I have a 55 gallon community tank which currently has the following

2 bala sharks
6 neon tetras
4 golden dojo loaches
1 big pleco
1 black molly

I went to my local Petsmart today and saw a tank full of female betta fish. I had never see these before and they were quite beautiful. People were buying them by the bag full. The guy working there said that female betta make good community fish.

Is this true? Would they live well with what I currently have?


----------



## Catlady (Sep 26, 2009)

Anyone?


----------



## doggyhog (Apr 30, 2009)

Not sure.... are Bala sharks aggressive? Anything nippy or aggressive shouldn't be housed with bettas.


----------



## Catlady (Sep 26, 2009)

I have never seen my bala sharks nip at anything. I actually am down to one. One of my balas died today.

My concern is that the betta fish will get after my other fish


----------



## Jupiter (Aug 30, 2009)

Bala sharks are quite peaceful from what I know of them...so I think you should be okay.


----------



## ChristinaRoss (Sep 4, 2009)

first of all, the petsmart guy just wants to sell u fish. always research fish beofre u buy.

betta females can be aggressive, toward each other especially and toward anything with fins they can nip. they might also decide they like your neons. 

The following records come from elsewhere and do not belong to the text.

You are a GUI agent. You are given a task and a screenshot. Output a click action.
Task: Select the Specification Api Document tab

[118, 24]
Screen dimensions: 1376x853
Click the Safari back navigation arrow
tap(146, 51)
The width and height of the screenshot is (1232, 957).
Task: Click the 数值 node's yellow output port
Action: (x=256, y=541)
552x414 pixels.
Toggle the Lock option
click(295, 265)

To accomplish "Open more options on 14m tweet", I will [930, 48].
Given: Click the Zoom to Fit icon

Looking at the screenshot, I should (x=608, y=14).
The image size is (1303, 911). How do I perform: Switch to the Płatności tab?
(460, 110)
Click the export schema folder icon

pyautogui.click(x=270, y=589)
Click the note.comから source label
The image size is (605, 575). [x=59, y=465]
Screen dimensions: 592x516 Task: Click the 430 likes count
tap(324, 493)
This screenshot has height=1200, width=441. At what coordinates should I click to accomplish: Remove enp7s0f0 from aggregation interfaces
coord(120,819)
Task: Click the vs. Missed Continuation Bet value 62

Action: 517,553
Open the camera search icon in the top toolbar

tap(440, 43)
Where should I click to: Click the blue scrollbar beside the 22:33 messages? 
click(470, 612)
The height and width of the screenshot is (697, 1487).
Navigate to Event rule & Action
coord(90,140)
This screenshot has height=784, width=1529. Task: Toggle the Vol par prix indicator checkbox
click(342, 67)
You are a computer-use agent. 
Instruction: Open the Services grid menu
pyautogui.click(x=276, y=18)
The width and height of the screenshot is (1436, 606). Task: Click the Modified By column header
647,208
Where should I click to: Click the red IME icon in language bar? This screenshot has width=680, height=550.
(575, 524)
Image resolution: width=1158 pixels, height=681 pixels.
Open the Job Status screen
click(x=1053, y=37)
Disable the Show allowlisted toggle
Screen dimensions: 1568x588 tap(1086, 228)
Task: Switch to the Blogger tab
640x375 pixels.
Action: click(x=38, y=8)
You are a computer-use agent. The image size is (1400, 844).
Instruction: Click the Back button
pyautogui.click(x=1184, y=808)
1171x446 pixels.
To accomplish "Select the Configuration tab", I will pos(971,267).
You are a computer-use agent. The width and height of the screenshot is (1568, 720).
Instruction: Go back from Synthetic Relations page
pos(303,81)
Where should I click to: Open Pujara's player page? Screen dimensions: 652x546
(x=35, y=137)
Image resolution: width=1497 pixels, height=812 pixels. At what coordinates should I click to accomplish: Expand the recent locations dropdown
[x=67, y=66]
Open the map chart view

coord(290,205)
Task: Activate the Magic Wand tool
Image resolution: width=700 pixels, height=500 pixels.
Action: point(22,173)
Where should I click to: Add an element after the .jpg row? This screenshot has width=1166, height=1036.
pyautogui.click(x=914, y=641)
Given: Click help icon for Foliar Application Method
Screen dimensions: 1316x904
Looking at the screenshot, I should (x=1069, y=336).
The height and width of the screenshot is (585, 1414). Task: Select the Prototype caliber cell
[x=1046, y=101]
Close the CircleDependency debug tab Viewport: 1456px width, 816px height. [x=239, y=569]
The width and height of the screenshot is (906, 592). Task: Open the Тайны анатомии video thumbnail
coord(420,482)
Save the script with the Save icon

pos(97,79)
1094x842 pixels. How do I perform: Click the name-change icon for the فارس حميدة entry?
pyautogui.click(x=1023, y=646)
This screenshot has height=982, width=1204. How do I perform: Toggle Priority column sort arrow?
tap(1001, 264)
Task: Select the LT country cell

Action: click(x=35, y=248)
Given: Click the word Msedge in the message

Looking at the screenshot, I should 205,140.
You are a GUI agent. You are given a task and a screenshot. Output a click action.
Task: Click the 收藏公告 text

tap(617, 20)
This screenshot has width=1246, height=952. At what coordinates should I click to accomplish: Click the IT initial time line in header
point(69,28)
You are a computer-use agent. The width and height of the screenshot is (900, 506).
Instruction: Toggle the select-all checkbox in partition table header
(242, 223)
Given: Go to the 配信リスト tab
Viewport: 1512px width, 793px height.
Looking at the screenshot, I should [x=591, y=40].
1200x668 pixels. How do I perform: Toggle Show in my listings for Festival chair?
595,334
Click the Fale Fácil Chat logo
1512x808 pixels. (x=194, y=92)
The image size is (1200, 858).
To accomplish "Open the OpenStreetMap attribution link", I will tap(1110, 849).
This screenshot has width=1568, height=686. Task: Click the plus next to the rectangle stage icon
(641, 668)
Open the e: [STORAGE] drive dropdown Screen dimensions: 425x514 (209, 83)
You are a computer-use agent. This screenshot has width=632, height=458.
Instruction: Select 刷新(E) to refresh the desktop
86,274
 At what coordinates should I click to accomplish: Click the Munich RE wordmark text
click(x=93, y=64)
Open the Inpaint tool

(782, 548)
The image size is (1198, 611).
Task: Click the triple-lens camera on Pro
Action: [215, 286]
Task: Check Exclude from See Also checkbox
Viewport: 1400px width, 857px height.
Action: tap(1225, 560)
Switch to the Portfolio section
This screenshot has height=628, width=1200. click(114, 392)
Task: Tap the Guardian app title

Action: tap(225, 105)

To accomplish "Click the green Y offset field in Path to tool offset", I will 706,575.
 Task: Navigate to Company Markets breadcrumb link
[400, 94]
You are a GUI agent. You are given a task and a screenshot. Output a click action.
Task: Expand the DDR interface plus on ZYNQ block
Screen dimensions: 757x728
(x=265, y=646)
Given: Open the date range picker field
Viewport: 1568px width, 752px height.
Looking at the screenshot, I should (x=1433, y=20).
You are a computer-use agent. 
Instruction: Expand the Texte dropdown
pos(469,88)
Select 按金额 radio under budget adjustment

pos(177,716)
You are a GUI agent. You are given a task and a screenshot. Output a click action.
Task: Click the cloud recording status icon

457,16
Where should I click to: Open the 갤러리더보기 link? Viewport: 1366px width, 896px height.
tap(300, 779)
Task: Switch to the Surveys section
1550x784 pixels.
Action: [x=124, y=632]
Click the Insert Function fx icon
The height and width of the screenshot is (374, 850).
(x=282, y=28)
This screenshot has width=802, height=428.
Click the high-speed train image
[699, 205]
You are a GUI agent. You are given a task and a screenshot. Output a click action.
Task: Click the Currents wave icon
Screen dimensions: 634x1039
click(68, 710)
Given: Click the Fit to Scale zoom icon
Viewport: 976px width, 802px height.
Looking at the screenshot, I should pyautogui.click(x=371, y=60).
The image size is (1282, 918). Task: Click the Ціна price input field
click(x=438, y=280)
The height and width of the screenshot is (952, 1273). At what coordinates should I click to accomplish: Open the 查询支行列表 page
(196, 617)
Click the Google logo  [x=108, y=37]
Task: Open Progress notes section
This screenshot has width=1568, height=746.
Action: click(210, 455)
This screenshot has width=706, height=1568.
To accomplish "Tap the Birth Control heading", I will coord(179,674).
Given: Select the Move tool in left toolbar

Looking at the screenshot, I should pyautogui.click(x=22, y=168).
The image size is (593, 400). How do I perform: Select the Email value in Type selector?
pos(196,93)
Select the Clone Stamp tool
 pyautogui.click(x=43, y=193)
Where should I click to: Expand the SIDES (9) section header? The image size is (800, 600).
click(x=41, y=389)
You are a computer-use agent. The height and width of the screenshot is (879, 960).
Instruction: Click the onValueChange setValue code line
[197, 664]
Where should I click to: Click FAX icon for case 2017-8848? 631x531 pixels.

also, loaches and plecos, and sharks can and might go after other smaller fish for a snack one day. 

i wouldnt suggest female bettas for this mix of fish. IMO


----------



## ChristinaRoss (Sep 4, 2009)

also, the pleco, the bala sharks and the loaches will get very big..........plecos and the sharks up to 12-15 INCHES.....the loaches up to about 6"

that in itself will be ALOT for this size tank.

my opinion, you might want to reconsider having these species or maybe swapping them for other fish that are typically communal, guppies, mollies, platys etc....


----------



## Catlady (Sep 26, 2009)

ChristinaRoss said:


> first of all, the petsmart guy just wants to sell u fish. always research fish beofre u buy.


This is my research! I didn't think what he was telling me sounded correct at all. 

I am actually now considering doing a beta only tank! I have an extra 10 gallon set up that is empty. I might do a few famles, or maybe just one single male.

I have not purchased any betta yet BTW. I just saw them and thought they were nice


----------



## ChristinaRoss (Sep 4, 2009)

if you do the females in the ten gallon, id highly recommend putting 3 in it at first. if u have only 2, one will get very picked on. if you have 3, they disperse the aggression and start establishing the pecking order. then id wait a couple weeks, and only add 2 more. females grow between 2-3 inches. that IMO is enough for a ten gallon. make sure theres lots of plants and stuff for them to swim into to get away. before u add the second set, change the tank around a little bit so the first group thinks their in a new tank as well. its helps alot with the adjustment of new ones.


----------